If you look closely in Thunder Alley, you'll find a symbol of Oklahoma's strength through tough times.

Stop by the souvenir booth parked on Reno Avenue, and you'll find an t-shirt with a logo that resembles a patch all of the players wore on their jerseys at Sunday night's home opener.  The patch represents solidarity following the devastating May storms that tore through Moore and El Reno.

"It's just a commemorative, keep this in the front of your mind, don't forget about it, we're still here," explained Christine Burney, Community Relations Director for the Oklahoma City Thunder.

The patch was also sewn on scrimmage jerseys up for auction inside the Chesapeake Energy Arena.  The scrimmage game took place at Westmoore High School in Moore.

"Giving back to the community is something we feel strongly about," said Burney.

A portion of the proceeds from Sunday night's home opener auction will benefit Moore Helmets for Schools.

"We're very, very honored that the Thunder have chosen to support our effort," said Jennifer Brumley, the founder of Moore Helmets for Schools.

Jennifer Brumley's son TJ attended Briarwood Elementary School.  TJ's son was inside the school during the May 20th tornado.  His teacher covered each child's head with a dictionary to protect them from head injuries.  After the tornado hit, TJ and his classmates were buried under piles of rubble, but every child made it out safe.

After TJ told his parents what happened, The Brumleys started Moore Helmets for Schools, with hopes of giving teachers in Moore Public Schools better resources to protect their students.

"We really need donations to come in, so we can start buying helmets," said Brumley.

Building shelters in a school takes time, but doctors say skating helmets can protect children from head injuries during a tornado.

"We don't know what path the next one will take, and so we want every school covered," said Brumley.
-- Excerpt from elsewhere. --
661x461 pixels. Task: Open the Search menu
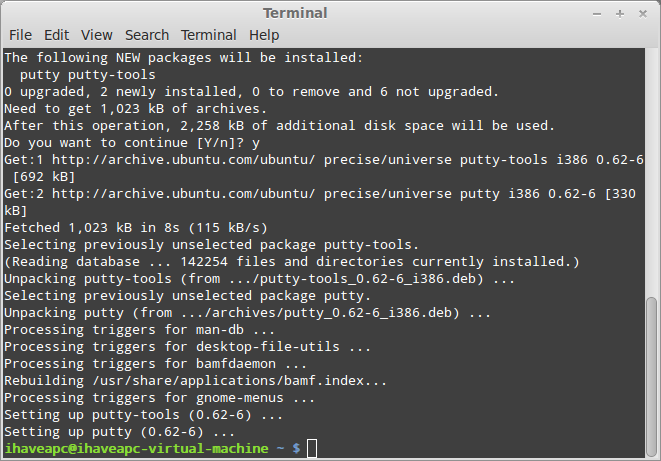pyautogui.click(x=147, y=35)
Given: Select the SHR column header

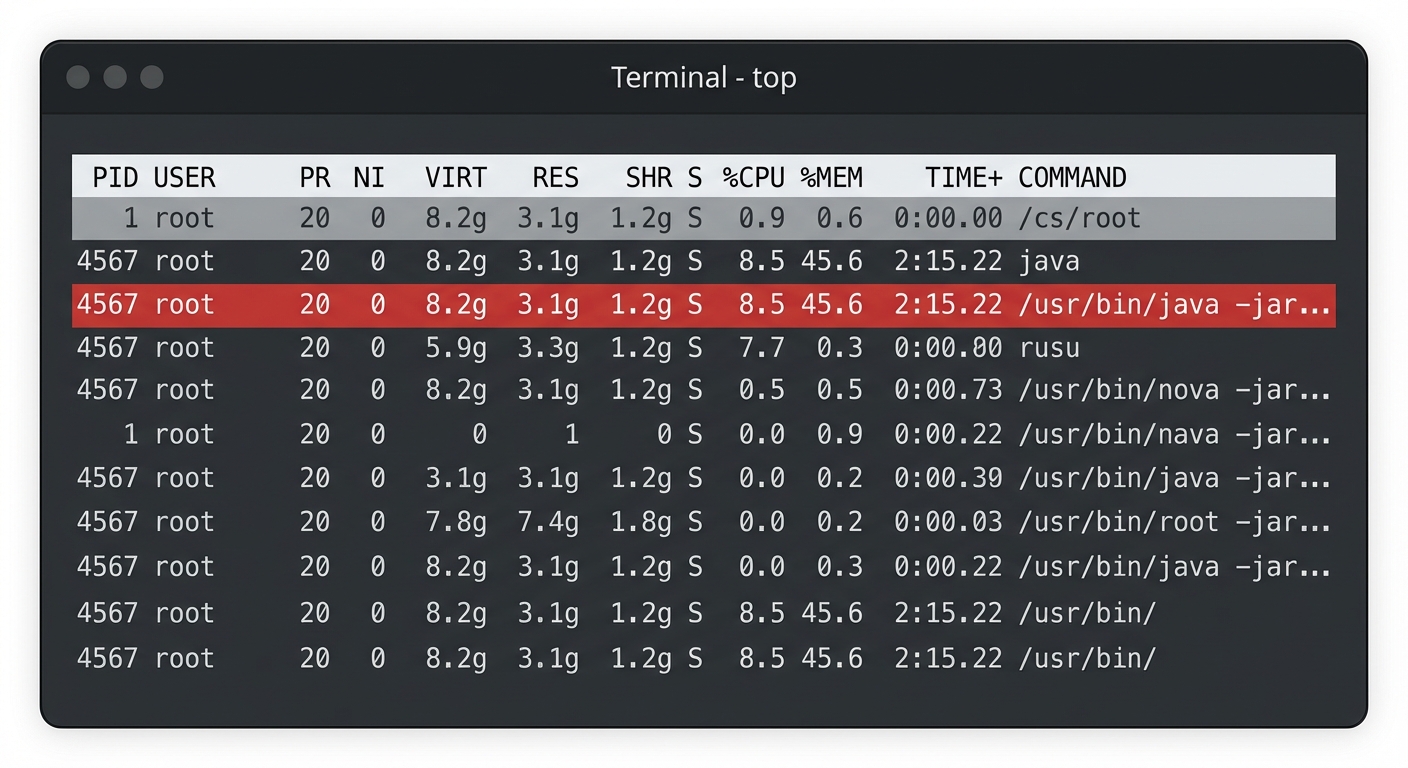Looking at the screenshot, I should (649, 178).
The Brumleys are trying to raise $250,000 to supply Moore Public Schools with 30,000 helmets.  The helmets would outfit every child, teacher, and staff member in the district.  The Brumleys still have a long way to go, but the Oklahoma City Thunder hope to bring them closer to their goal.

"We're part of the community, and the community has supported us, so we feel it's important on our side to support them," said Burney.